THE PROBLEM. Here is a listing. Set it down again exactly.

%%

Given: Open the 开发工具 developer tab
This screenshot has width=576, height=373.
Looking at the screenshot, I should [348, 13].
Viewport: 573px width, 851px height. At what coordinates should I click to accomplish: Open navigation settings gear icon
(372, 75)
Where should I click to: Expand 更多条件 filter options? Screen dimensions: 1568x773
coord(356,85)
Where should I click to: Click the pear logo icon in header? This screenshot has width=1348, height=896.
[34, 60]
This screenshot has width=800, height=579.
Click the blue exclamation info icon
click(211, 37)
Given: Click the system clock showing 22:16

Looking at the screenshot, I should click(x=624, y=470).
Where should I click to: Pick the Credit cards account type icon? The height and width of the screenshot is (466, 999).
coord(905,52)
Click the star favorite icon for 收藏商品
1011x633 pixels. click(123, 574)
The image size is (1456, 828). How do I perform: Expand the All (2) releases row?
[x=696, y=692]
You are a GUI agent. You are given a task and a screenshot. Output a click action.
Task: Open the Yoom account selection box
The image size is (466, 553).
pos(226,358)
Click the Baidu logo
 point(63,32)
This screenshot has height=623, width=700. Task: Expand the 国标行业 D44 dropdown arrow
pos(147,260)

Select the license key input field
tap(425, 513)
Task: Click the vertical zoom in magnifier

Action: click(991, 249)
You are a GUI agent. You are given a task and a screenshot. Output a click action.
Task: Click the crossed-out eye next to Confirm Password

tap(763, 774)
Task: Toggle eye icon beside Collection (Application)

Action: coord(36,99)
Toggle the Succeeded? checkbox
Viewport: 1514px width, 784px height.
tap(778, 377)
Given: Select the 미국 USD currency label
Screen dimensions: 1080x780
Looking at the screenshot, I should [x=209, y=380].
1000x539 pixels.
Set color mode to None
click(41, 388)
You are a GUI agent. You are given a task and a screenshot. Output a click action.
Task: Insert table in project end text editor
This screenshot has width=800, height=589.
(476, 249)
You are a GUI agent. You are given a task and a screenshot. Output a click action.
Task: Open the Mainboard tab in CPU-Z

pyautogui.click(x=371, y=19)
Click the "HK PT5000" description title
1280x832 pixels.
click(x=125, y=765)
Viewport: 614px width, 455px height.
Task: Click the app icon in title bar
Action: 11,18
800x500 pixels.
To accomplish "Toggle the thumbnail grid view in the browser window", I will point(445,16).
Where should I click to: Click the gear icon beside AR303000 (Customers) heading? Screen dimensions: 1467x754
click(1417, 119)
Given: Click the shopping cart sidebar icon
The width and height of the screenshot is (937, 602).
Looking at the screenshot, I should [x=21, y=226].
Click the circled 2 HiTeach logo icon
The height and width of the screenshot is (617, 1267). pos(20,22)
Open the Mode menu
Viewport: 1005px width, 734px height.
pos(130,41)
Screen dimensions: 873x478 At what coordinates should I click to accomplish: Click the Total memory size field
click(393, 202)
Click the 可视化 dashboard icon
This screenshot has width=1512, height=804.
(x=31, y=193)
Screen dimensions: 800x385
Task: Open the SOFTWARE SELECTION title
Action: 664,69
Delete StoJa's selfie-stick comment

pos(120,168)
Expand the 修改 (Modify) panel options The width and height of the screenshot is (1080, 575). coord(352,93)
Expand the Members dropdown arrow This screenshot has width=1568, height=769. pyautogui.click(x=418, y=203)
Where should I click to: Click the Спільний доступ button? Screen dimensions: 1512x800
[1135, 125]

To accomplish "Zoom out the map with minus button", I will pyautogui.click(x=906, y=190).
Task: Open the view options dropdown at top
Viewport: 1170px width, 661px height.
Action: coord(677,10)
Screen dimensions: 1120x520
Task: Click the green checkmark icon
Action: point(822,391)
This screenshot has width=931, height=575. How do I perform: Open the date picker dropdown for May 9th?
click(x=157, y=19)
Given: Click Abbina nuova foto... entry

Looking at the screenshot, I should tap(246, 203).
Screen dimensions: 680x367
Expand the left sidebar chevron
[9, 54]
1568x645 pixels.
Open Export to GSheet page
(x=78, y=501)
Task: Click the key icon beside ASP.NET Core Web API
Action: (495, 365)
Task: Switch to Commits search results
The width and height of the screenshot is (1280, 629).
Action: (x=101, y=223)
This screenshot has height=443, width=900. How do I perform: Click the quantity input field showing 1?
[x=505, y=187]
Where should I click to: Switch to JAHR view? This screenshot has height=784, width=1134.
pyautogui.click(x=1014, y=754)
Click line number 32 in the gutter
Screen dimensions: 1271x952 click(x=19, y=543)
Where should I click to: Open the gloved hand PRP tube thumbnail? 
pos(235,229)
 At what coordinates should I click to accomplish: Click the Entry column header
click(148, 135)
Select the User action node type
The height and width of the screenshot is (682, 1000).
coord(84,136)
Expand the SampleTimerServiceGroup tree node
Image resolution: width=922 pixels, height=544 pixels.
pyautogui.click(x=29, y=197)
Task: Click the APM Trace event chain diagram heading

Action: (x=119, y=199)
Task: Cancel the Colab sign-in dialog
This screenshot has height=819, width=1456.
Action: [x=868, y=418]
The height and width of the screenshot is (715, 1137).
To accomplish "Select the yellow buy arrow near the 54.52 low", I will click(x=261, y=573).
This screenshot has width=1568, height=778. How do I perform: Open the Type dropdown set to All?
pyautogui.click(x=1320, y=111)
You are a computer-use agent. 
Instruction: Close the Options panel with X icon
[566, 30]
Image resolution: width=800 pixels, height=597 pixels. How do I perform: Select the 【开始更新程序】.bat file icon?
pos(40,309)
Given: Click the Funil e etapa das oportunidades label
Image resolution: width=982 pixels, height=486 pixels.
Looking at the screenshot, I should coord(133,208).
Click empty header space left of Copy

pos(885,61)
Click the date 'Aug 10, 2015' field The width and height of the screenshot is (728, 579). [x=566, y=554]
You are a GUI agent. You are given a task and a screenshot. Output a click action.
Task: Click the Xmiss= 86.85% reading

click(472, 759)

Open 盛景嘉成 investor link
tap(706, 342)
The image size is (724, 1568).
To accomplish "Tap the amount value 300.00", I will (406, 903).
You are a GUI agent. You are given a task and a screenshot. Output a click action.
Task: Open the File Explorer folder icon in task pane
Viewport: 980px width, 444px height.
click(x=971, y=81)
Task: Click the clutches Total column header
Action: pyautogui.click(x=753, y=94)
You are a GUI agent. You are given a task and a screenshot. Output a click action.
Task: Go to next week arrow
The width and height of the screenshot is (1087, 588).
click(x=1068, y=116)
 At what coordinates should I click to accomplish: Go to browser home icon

%%

ANSWER FOR THIS EXERCISE.
Given: Open the 开发工具 developer tab
This screenshot has width=576, height=373.
Looking at the screenshot, I should [348, 13].
Viewport: 573px width, 851px height. At what coordinates should I click to accomplish: Open navigation settings gear icon
(372, 75)
Where should I click to: Expand 更多条件 filter options? Screen dimensions: 1568x773
coord(356,85)
Where should I click to: Click the pear logo icon in header? This screenshot has width=1348, height=896.
[34, 60]
This screenshot has width=800, height=579.
Click the blue exclamation info icon
click(211, 37)
Given: Click the system clock showing 22:16

Looking at the screenshot, I should click(x=624, y=470).
Where should I click to: Pick the Credit cards account type icon? The height and width of the screenshot is (466, 999).
coord(905,52)
Click the star favorite icon for 收藏商品
1011x633 pixels. click(123, 574)
The image size is (1456, 828). How do I perform: Expand the All (2) releases row?
[x=696, y=692]
You are a GUI agent. You are given a task and a screenshot. Output a click action.
Task: Open the Yoom account selection box
The image size is (466, 553).
pos(226,358)
Click the Baidu logo
 point(63,32)
This screenshot has height=623, width=700. Task: Expand the 国标行业 D44 dropdown arrow
pos(147,260)

Select the license key input field
tap(425, 513)
Task: Click the vertical zoom in magnifier

Action: click(991, 249)
You are a GUI agent. You are given a task and a screenshot. Output a click action.
Task: Click the crossed-out eye next to Confirm Password

tap(763, 774)
Task: Toggle eye icon beside Collection (Application)

Action: coord(36,99)
Toggle the Succeeded? checkbox
Viewport: 1514px width, 784px height.
tap(778, 377)
Given: Select the 미국 USD currency label
Screen dimensions: 1080x780
Looking at the screenshot, I should [x=209, y=380].
1000x539 pixels.
Set color mode to None
click(41, 388)
You are a GUI agent. You are given a task and a screenshot. Output a click action.
Task: Insert table in project end text editor
This screenshot has width=800, height=589.
(476, 249)
You are a GUI agent. You are given a task and a screenshot. Output a click action.
Task: Open the Mainboard tab in CPU-Z

pyautogui.click(x=371, y=19)
Click the "HK PT5000" description title
1280x832 pixels.
click(x=125, y=765)
Viewport: 614px width, 455px height.
Task: Click the app icon in title bar
Action: 11,18
800x500 pixels.
To accomplish "Toggle the thumbnail grid view in the browser window", I will point(445,16).
Where should I click to: Click the gear icon beside AR303000 (Customers) heading? Screen dimensions: 1467x754
click(1417, 119)
Given: Click the shopping cart sidebar icon
The width and height of the screenshot is (937, 602).
Looking at the screenshot, I should [x=21, y=226].
Click the circled 2 HiTeach logo icon
The height and width of the screenshot is (617, 1267). pos(20,22)
Open the Mode menu
Viewport: 1005px width, 734px height.
pos(130,41)
Screen dimensions: 873x478 At what coordinates should I click to accomplish: Click the Total memory size field
click(393, 202)
Click the 可视化 dashboard icon
This screenshot has width=1512, height=804.
(x=31, y=193)
Screen dimensions: 800x385
Task: Open the SOFTWARE SELECTION title
Action: 664,69
Delete StoJa's selfie-stick comment

pos(120,168)
Expand the 修改 (Modify) panel options The width and height of the screenshot is (1080, 575). coord(352,93)
Expand the Members dropdown arrow This screenshot has width=1568, height=769. pyautogui.click(x=418, y=203)
Where should I click to: Click the Спільний доступ button? Screen dimensions: 1512x800
[1135, 125]

To accomplish "Zoom out the map with minus button", I will pyautogui.click(x=906, y=190).
Task: Open the view options dropdown at top
Viewport: 1170px width, 661px height.
Action: coord(677,10)
Screen dimensions: 1120x520
Task: Click the green checkmark icon
Action: point(822,391)
This screenshot has width=931, height=575. How do I perform: Open the date picker dropdown for May 9th?
click(x=157, y=19)
Given: Click Abbina nuova foto... entry

Looking at the screenshot, I should tap(246, 203).
Screen dimensions: 680x367
Expand the left sidebar chevron
[9, 54]
1568x645 pixels.
Open Export to GSheet page
(x=78, y=501)
Task: Click the key icon beside ASP.NET Core Web API
Action: (495, 365)
Task: Switch to Commits search results
The width and height of the screenshot is (1280, 629).
Action: (x=101, y=223)
This screenshot has height=443, width=900. How do I perform: Click the quantity input field showing 1?
[x=505, y=187]
Where should I click to: Switch to JAHR view? This screenshot has height=784, width=1134.
pyautogui.click(x=1014, y=754)
Click line number 32 in the gutter
Screen dimensions: 1271x952 click(x=19, y=543)
Where should I click to: Open the gloved hand PRP tube thumbnail? 
pos(235,229)
 At what coordinates should I click to accomplish: Click the Entry column header
click(148, 135)
Select the User action node type
The height and width of the screenshot is (682, 1000).
coord(84,136)
Expand the SampleTimerServiceGroup tree node
Image resolution: width=922 pixels, height=544 pixels.
pyautogui.click(x=29, y=197)
Task: Click the APM Trace event chain diagram heading

Action: (x=119, y=199)
Task: Cancel the Colab sign-in dialog
This screenshot has height=819, width=1456.
Action: [x=868, y=418]
The height and width of the screenshot is (715, 1137).
To accomplish "Select the yellow buy arrow near the 54.52 low", I will click(x=261, y=573).
This screenshot has width=1568, height=778. How do I perform: Open the Type dropdown set to All?
pyautogui.click(x=1320, y=111)
You are a computer-use agent. 
Instruction: Close the Options panel with X icon
[566, 30]
Image resolution: width=800 pixels, height=597 pixels. How do I perform: Select the 【开始更新程序】.bat file icon?
pos(40,309)
Given: Click the Funil e etapa das oportunidades label
Image resolution: width=982 pixels, height=486 pixels.
Looking at the screenshot, I should coord(133,208).
Click empty header space left of Copy

pos(885,61)
Click the date 'Aug 10, 2015' field The width and height of the screenshot is (728, 579). [x=566, y=554]
You are a GUI agent. You are given a task and a screenshot. Output a click action.
Task: Click the Xmiss= 86.85% reading

click(472, 759)

Open 盛景嘉成 investor link
tap(706, 342)
The image size is (724, 1568).
To accomplish "Tap the amount value 300.00", I will (406, 903).
You are a GUI agent. You are given a task and a screenshot. Output a click action.
Task: Open the File Explorer folder icon in task pane
Viewport: 980px width, 444px height.
click(x=971, y=81)
Task: Click the clutches Total column header
Action: pyautogui.click(x=753, y=94)
You are a GUI agent. You are given a task and a screenshot. Output a click action.
Task: Go to next week arrow
The width and height of the screenshot is (1087, 588).
click(x=1068, y=116)
 At what coordinates should I click to accomplish: Go to browser home icon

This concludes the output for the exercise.